MIT researchers have found ways to generate synthetic electromagnetic fields on superconducting quantum processors. This opens the way to better methods to simulate how electrons move in materials.

The researchers generated a synthetic magnetic field inside a quantum processor comprising 16 qubits. The synthetic magnetic field lives inside a computation, and is not “real.” However, it acts like a magnetic field would in nature.

The synthetic magnetic field allows the researchers to study how electrons would behave if there was an actual magnetic field. This is important because electrons in materials can move in unique ways when influenced by magnetic fields. The response of electrons to magnetic fields can change how materials conduct electricity or turn into different states, like from metal to insulator.

By controlling how the qubits interact with each other, the researchers can simulate how electrons jump from one atom to another in a material. They can tweak the energy levels of the qubits, how the qubits talk to each other, and the frequencies of microwaves used to control the qubits.

The researchers described the methods and results of this study in a paper published in Nature Physics.

Better simulations of material physics

The quantum processor is not a large-scale quantum computer but a smaller system designed to mimic the behavior of electrons in materials.

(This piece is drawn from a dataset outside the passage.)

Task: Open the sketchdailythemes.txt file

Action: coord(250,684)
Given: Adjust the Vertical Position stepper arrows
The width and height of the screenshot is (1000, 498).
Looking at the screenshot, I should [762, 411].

The researchers found that the behavior of the qubits mimicked the basic rules of electromagnetism, confirming that the simulated synthetic magnetic field works like a real magnetic field.

A better understanding of the behavior of electrons in materials can lead to finding new materials for making electronics that work faster or with less energy. Electronics like computers or phones could become much more efficient if we learn how to control materials at this microscopic level.

This research work shows that small quantum simulators can be very effective for studying material properties in a controlled way. It helps explore new possibilities in material science, potentially leading to breakthroughs in electronics and energy technology.

“Our work enables us to simulate much more of the rich physics that has captivated materials scientists,” says researcher Ilan Rosen in a MIT press release. “We are in a very exciting place for the future.”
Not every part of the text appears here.